Warren Adelson, owner of the Adelson Gallery, refers to the treasure trove of some two-hundred Cassatt studio prints as having been "found," though in fact, they were never really lost. Sometime during the first decade of the 1900s, hotshot Parisian art dealer, Ambroise Vollard coaxed Miss Cassatt into selling him the whole lot of her personal, or "studio," collection of prints which she had kept back either for personal or archival reasons up until that time. When the sale occurred, Mary Cassatt, may have thought she was nearing the end of her career, though in fact she lived on until 1926. She was by no means famous in any art world at the time though her paintings had been around and sold modestly well since the halcyon days of the Impressionist shows twenty years earlier. In the meantime, unlike her impressionist friends, Degas, Monet, Pissarro, and Manet, who had merely dabbled from time to time in printmaking, Cassatt had adopted this trial and error, etch-print-etch-reprint-handcolour-reprint artform as her primary means of artistic expression. The collection now being sold off piece by piece reflects that.

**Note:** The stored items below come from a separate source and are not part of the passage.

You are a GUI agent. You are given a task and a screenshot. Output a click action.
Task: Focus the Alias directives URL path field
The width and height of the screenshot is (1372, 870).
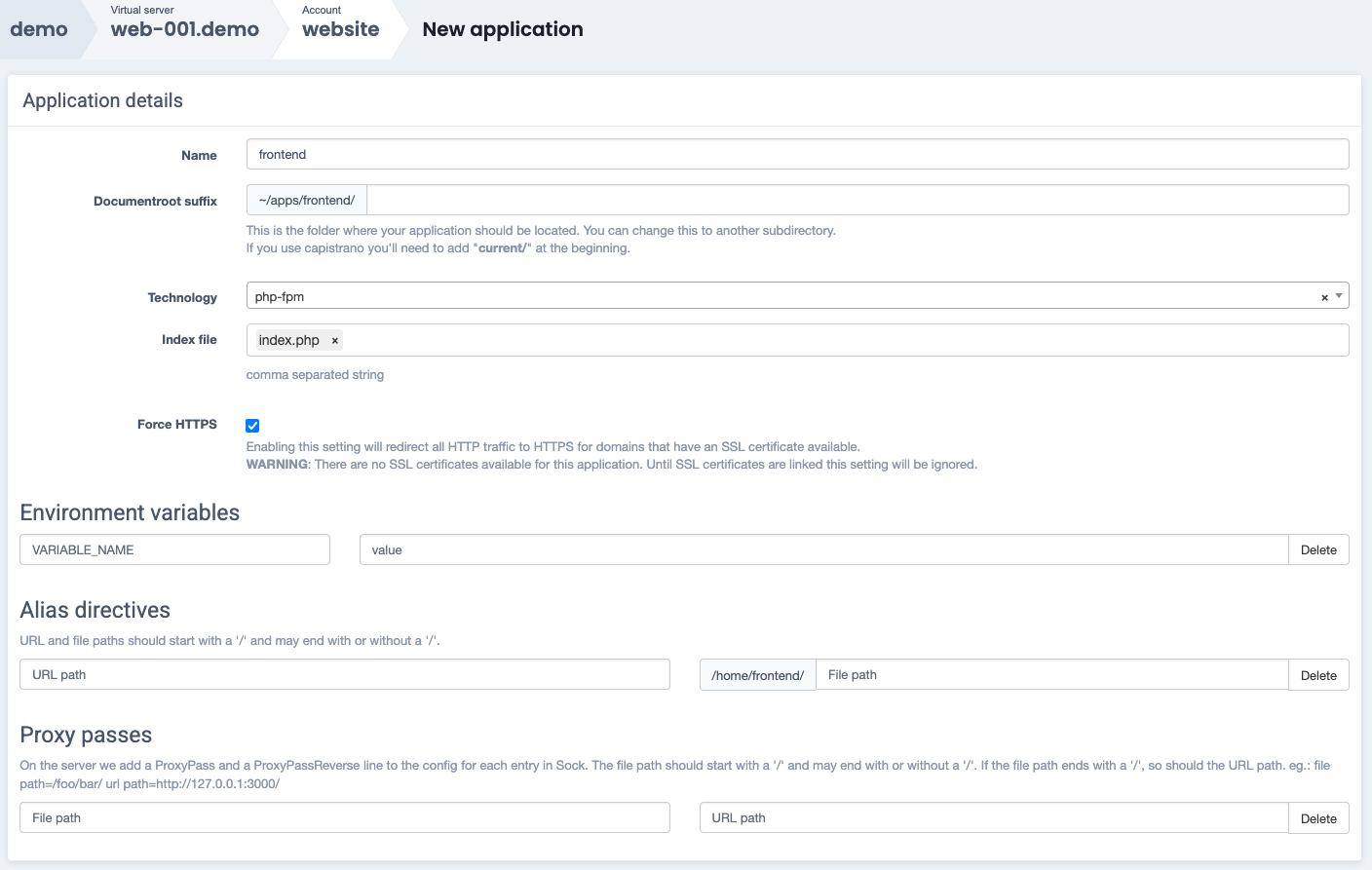(x=344, y=675)
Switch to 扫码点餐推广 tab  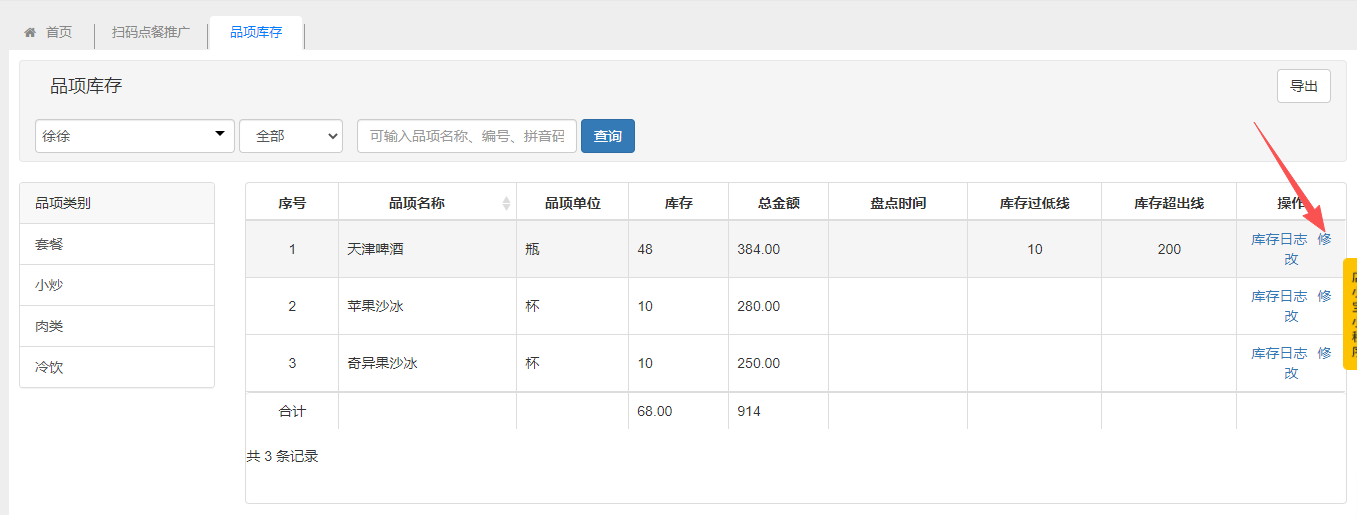(x=150, y=32)
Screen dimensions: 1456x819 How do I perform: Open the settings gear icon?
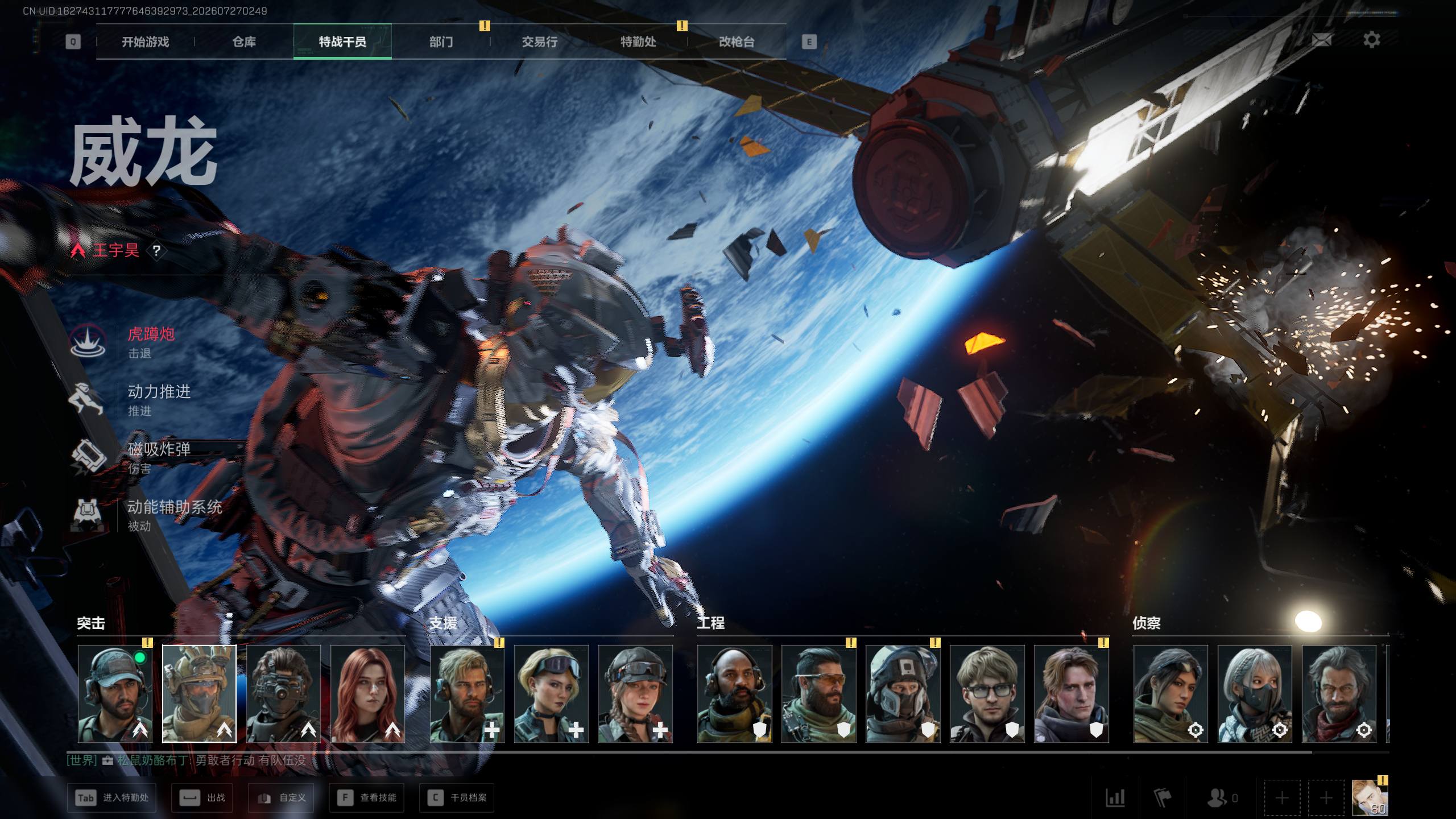[1371, 40]
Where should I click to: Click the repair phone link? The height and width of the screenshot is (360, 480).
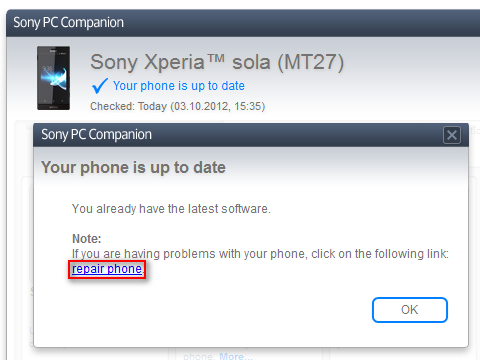point(107,269)
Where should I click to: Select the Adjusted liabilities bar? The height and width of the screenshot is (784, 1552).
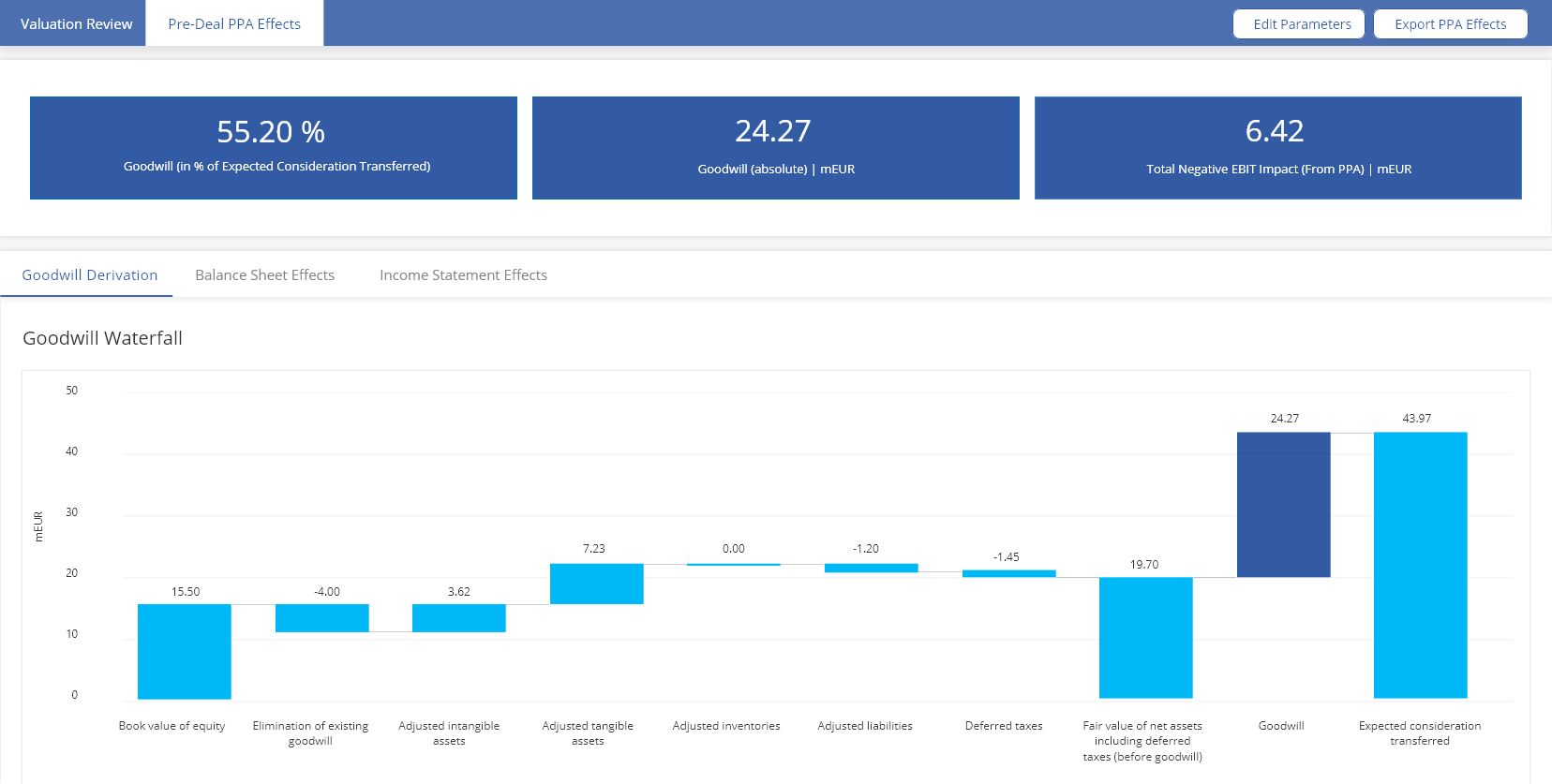point(871,568)
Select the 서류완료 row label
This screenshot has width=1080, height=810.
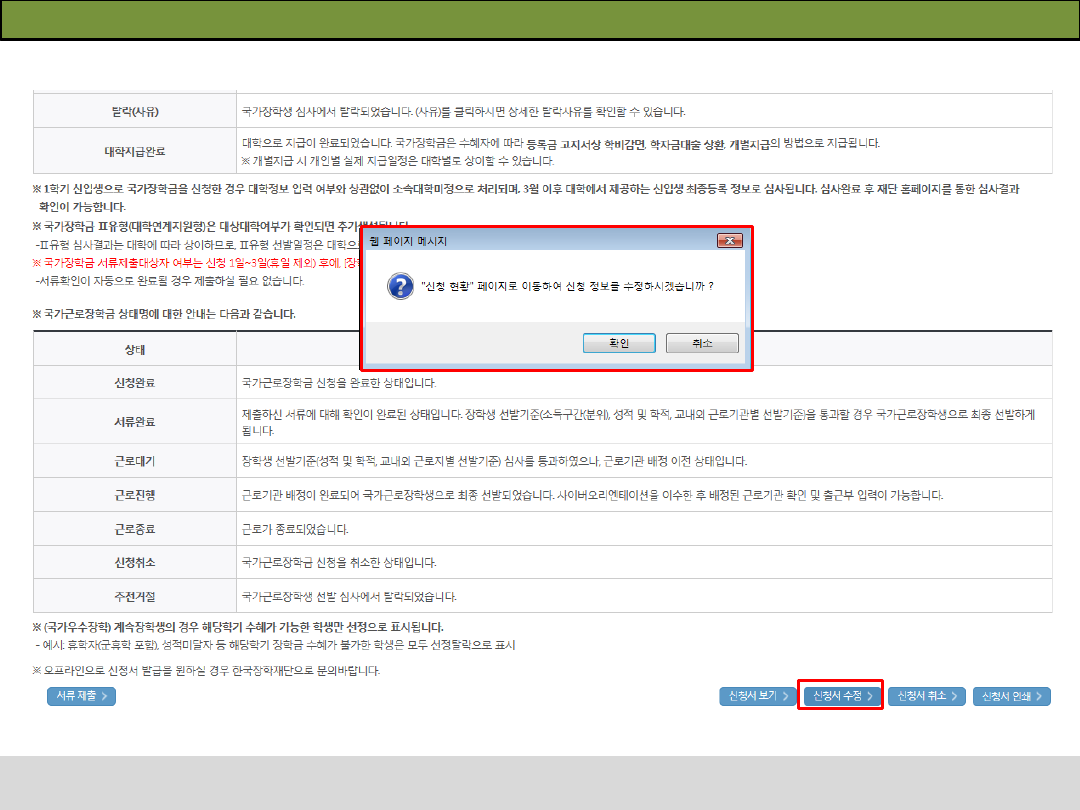point(135,421)
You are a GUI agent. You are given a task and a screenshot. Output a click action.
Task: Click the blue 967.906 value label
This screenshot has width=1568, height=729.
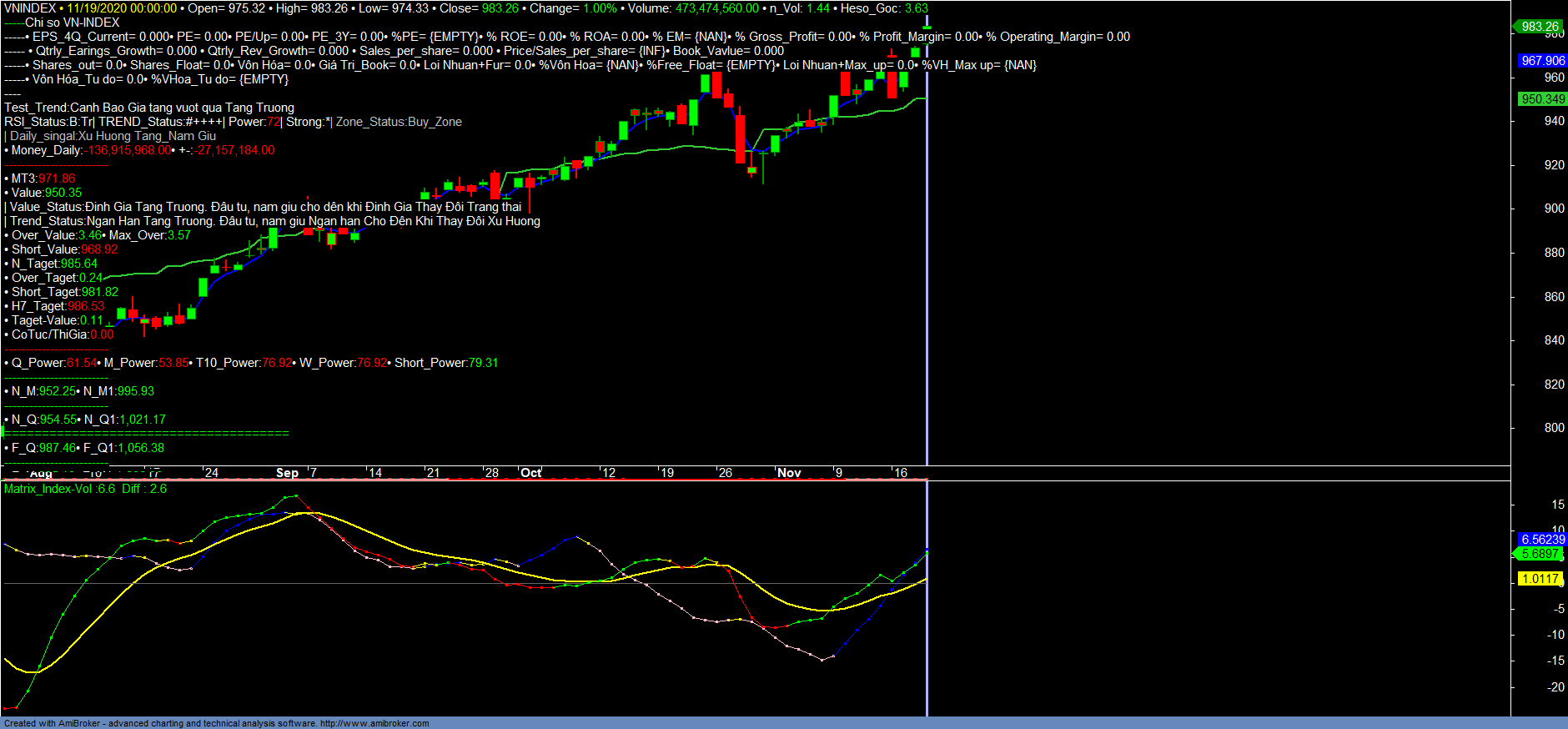1542,61
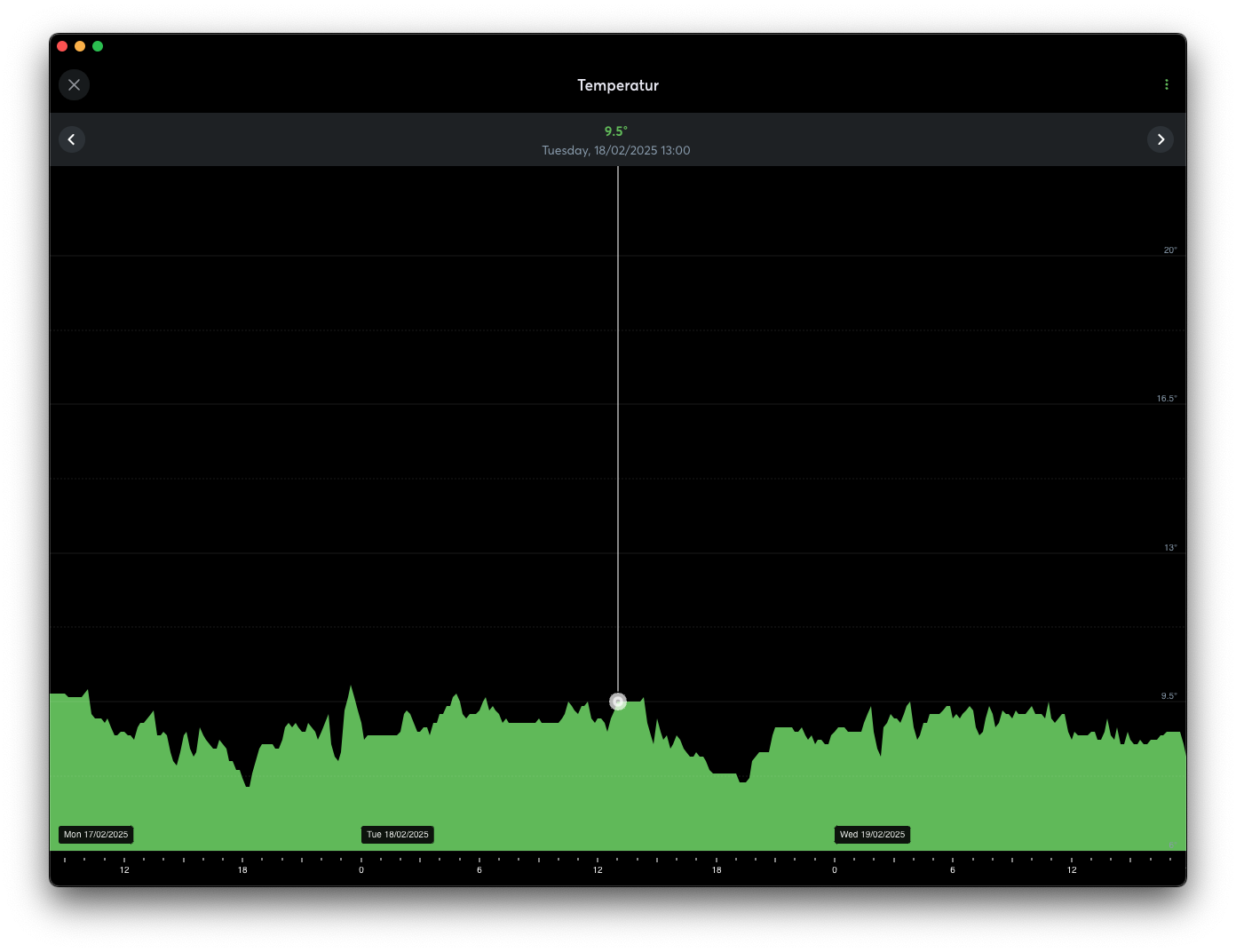Click the 16.5° y-axis label

point(1167,399)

Hoping that Cassatt's star (as well as her prices) was on the rise, or perhaps having merely put them away and forgot about them, for whatever reason Vollard inexplicably "sat" on this portfolio of her work. WW I intervened with its total chaos in the art world, then in 1939, just before the next war, Vollard was killed in an auto accident. His estate sold the prints to an unnamed French collector who, like Vollard, stashed the cache of artwork away for safekeeping, even as Cassatt's reputation was rising in the art world both in France and abroad. The only ones to see them were a few close friends, among them collector, Marc Rosen, and his eventual wife, Susan Pinsky, both print experts. For twenty years, Rosen tried to persuade the collector to sell him the Cassatt prints. But it once more took the intervention of death before the prints again changed hands. This time, the deceased's heirs agreed, not to sell Rosen the work, but let him handle their sale in the US.

And that's where you come in...if you're so inclined. The prints are mostly 13"x17" on 17"x20" paper and in pristine condition, having never been exhibited or even seen the light of day for close to ninety years. Of them, the seventeen different experimental versions of The Fitting are probably the most interesting (and of course the most expensive). Through them, you can trace, step by step, Cassatt's development of the image from preparatory drawings through line refinements, colour, texture, and tone to the final artist's proof. A similar development can be seen in other works such as Gathering Fruit and The Banjo Lesson. Or if your tastes and pocketbook run toward reproductions, there is always the catalogue, Mary Cassatt: Prints and Drawings from the Artist's Studio available for a modest $35. It weighs a bit more than a print, but it does contain all 200 of them, and I'm sure Santa won't mind all that much.